Facebook y twitter son los amos y señores en cuanto a redes sociales se refiere. No hay otro tipo de plataforma, software o aplicación que compita con ellos en cuanto a popularidad, penetración y funcionalidad. Hasta hoy.

Si hay algo constante en la industria de la mercadotecnia, más allá de que ésta se creó para vender productos, es el hecho de que las tendencias se esfumarán tan rápido como llegaron. Hace cinco seis años fue MySpace. Después fue hi5. Entonces llegó la invención del señor Zuckerberg y, desde entonces, parece que no hay quién le haga frente a su propuesta social. Junto con twitter – que no es una red social per se – se han adueñado del ciberespacio y del tiempo de millones de personas en todo el mundo. Pero todo lo que inicia, tiene que terminar.

Hace medio año que Google lanzó su propuesta social, Google+, la cual retoma varios conceptos de su competencia y ofrece una oferta superior, o al menos así lo promovieron en un inicio. La realidad es que ni Facebook ha disminuido su popularidad ni Google+ la ha desbancado. Y dudo mucho que eso suceda.

Pero, ¿qué pasa con los usuarios que ya están hasta en cinco redes sociales  diferentes? Es ahí en donde, como mercadólogos, nos compete analizar las razones que los mantienen en una u otra plataforma y si estas migraciones digitales nos orillarán a imaginar de nuevo nuestras estrategias comerciales.

MySpace y hi5 se han enfocado en mantener a usuarios con un perfil infantil y adolescente, con cierto enfoque musical por parte de la primera. En este sentido, es la única que ha funcionado como un lugar donde cientos de grupos musicales utilizan esta plataforma para darse a conocer. Por su parte, el alcance de hi5, la que fuera la red social más popular en Latinoamérica, a sólo contar con presencia en centro y algunos países de Sudamérica.

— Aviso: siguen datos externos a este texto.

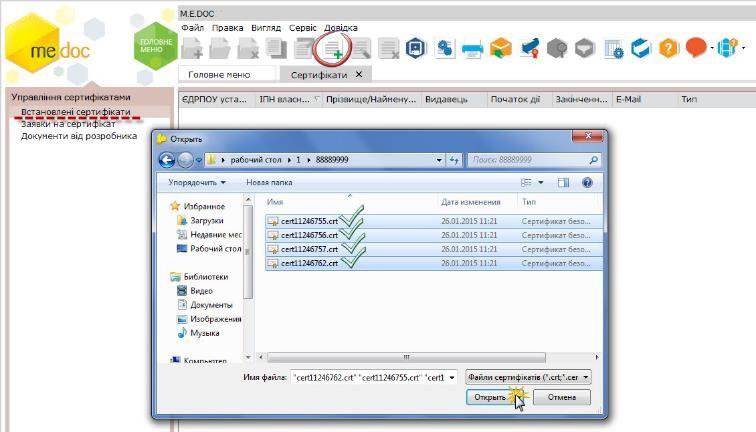Click the orange question mark help icon
This screenshot has height=432, width=756.
668,49
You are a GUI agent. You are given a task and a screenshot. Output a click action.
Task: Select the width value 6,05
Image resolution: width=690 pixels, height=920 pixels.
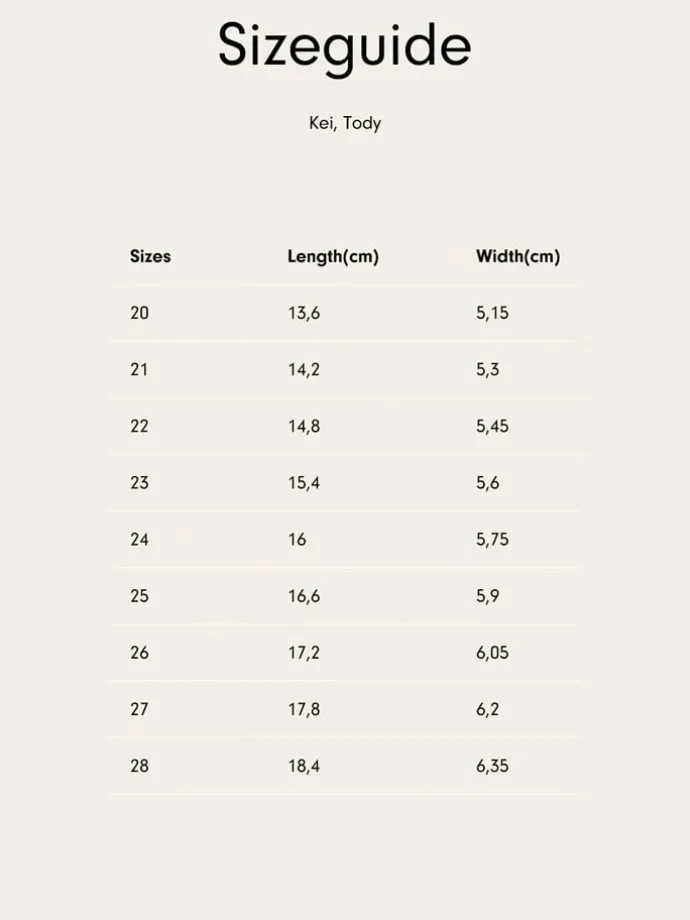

Facebook, por su parte, ha conquistado al mundo entero, con más de 750 millones de usuarios (y continúa en aumento). Su perfil multiplataformas, flexibilidad y constante innovación la han mantenido a la cabeza del segmento. Su verdadera competencia pudiera haber llegado con Google+, un intento más por parte de Google para entrar en ese mercado – recordemos el poco impacto que generó Google Buzz o, en su defecto, Google Wave -. Todavía es muy temprano como para saber si las personas detrás del motor de búsqueda más popular en el planeta será una opción sólida frente al proyecto universitario que, al día de hoy, cotiza fuerte en la bolsa de valores.

Twitter, en cambio, parece no tener competencia, ni inmediata ni futura. Desde su creación y su divulgación, casí como campaña viral, se ha fortalecido a pasos agigantados y mes con mes aparecen aplicaciones o programas que facilitan o mejoran su uso. Su más reciente asociación con Apple para que éste los incluya en el software de sus productos da prueba de que los señores a cargo de los microblogs piensan muy a futuro, pues no sólo trabajarán hombro con hombro con uno de los hombres más creativos de nuestros tiempos, sino que la alianza de ambas marcas será precedente para los demás.

Por mi parte, yo aprovecho las ventajas de dos que tres redes sociales, tanto en el ámbito personal como profesional. Y me encanta en ambos sentidos.